L-Cysteine-Derived H2S Promotes Microglia M2 Polarization via Activation of the AMPK Pathway in Hypoxia-Ischemic Neonatal Mice.

We have reported previously that L-cysteine-derived hydrogen sulfide (H₂S) demonstrates a remarkable neuroprotective effect against hypoxia-ischemic (HI) insult in neonatal animals. Here, we assessed some of the mechanisms of this protection as exerted by L-cysteine. Specifically, we examined the capacity for L-cysteine to stimulate microglial polarization of the M2 phenotype and its modulation of complement expression in response to HI in neonatal mice.
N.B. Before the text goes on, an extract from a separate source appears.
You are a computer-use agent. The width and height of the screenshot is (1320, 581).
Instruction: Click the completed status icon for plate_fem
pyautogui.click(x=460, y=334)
L-cysteine treatment suppressed the production of inflammatory cytokines, while dramatically up-regulating levels of anti-inflammatory cytokines in the damaged cortex. This L-cysteine administration promoted the conversion of microglia from an inflammatory M1 to an anti-inflammatory M2 phenotype, an effect which was associated with inhibiting the p38 and/or JNK pro-inflammatory pathways, nuclear factor-κB activation and a decrease in HI-derived levels of the C1q, C3a and C3a complement receptor proteins. Notably, blockade of H₂S-production clearly prevented L-cysteine-mediated M2 polarization and complement expression. L-cysteine also inhibited neuronal apoptosis as induced by conditioned media from activated M1 microglia in vitro. We also show that L-cysteine promoted AMP-activated protein kinase (AMPK) activation and the AMPK inhibitor abolished these anti-apoptotic and anti-inflammatory effects of L-cysteine. Taken together, our findings demonstrate that L-cysteine-derived H₂S attenuated neuronal apoptosis after HI and suggest that these effects, in part, result from enhancing microglia M2 polarization and modulating complement expression via AMPK activation.